1.    One of these characteristics is sharing with those who teach (Galatians 6:6).  Perhaps the best example of sharing is found in II Corinthians 8:1-7, where the Corinthian Christians “gave according to their means” and actually “beyond their means” (II Corinthians 8:3) to help others.  Paul commended the church in Philippi for the fact that they shared with him on many occasions (Philippians 4:14-20).

2.    A second concept that Paul shares is that you need to realize that there are consequences for your own actions (Galatians 6:7-9).

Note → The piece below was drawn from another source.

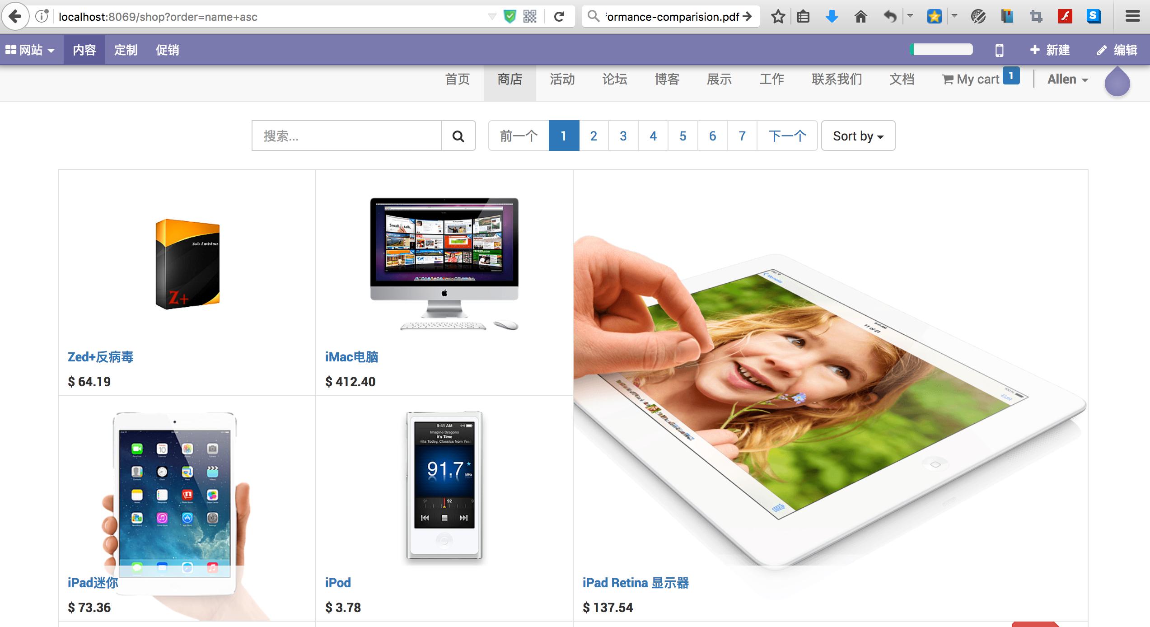Reload the page with the refresh icon
Screen dimensions: 1150x627
point(560,16)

This can be deceptive because it is not talking about “here and now” but “eternal life.” We err in our thinking if we think our life will be better here on earth because we are Christians.  This is borne out by the statements about reaping “eternal life (Galatians 6:8) and “in due season (Galatians 6:9).  Witness to this can be found in Paul’s life (II Corinthians 11:23b-27), the Galileans (Luke 13:1-3), the 18 on whom the Tower of Siloam fell (Luke 13:4-5), and in Jesus’ words about whom the sun and rain visits (Matthew 5:45).

3.    A summary of the message in this chapter may be found in Galatians 6:10, “So then, as we have opportunity, let us do good to everyone, and especially to those who are of the household of faith.”  This also matches with what Peter said of Jesus, “He went about doing good….” (Acts 10:38).  Peter is the one who said concerning Jesus that he left “you an example, so that you might follow in his steps” (I Peter 2:21).

In Galatians 6:11, Paul wants the Galatians to be assured that it is his writing by doing a part himself.  See notes on Galatians 4:15.  The “large letters” are consistent with having some type of eye problem as we mentioned in that part of our study.  Paul often had someone else do the writing but then wrote a greeting of his own at the end (see I Corinthians 16:21, Colossians 4:18, and II Thessalonians 3:17).

Galatians 6:12-16

It is those who want to make a good showing in the flesh who would force you to be circumcised, and only in order that they may not be persecuted for the cross of Christ. 13For even those who are circumcised do not themselves keep the law, but they desire to have you circumcised that they may boast in your flesh. 14But far be it from me to boast except in the cross of our Lord Jesus Christ, by which the world has been crucified to me, and I to the world. 15For neither circumcision counts for anything, nor uncircumcision, but a new creation. 16And as for all who walk by this rule, peace and mercy be upon them, and upon the Israel of God.

Paul summarizes his thoughts in this letter in Galatians 6:12-16.  He reminds the Galatians of the inconsistencies of his adversaries who force them to be circumcised to protect their own hide while not requiring the keeping of the whole law (Galatians 6:12-13).  On the other hand, “Far be it from me to boast except in the cross of our Lord Jesus Christ, by which the world has been crucified to me, and I to the world” (Galatians 6:14).  It is not the circumcision that is important, but rather being a new creation in Christ (see also Galatians 2:20 and II Corinthians 5:17).  He pronounces peace and mercy upon those who live by his rule (Galatians 6:16).  The term “Israel of God” is used to show the relationship that those who do not follow the Law of Moses, but trust in Christ, have with God.  Those under the Law delighted in the fact that they were part of a physical family that could trace its roots back to Israel (also known as Jacob).  Those who boast “in the cross of our Lord Jesus Christ” are part of the true Israel (see Romans 2:28-29, Romans 9:6, Romans 9:31, Philippians 3:3, Colossians 1:13, and Revelation 1:5).

Galatians 6:17-18

From now on let no one cause me trouble, for I bear on my body the marks of Jesus.

18The grace of our Lord Jesus Christ be with your spirit, brothers. Amen.

Paul ends his letter using a reminder of the kind of disciple he is compared to the false teachers.  They did what they did “in order that they may not be persecuted for the cross of Christ” (Galatians 6:12), whereas Paul could say, “for I bear on my body the marks of Jesus” (Galatians 6:17).  To understand the marks which he refers to, see II Corinthians 11:23-27.  His wish for them: “The grace of our Lord Jesus Christ be with your spirit.  Amen.” (Galatians 6:18).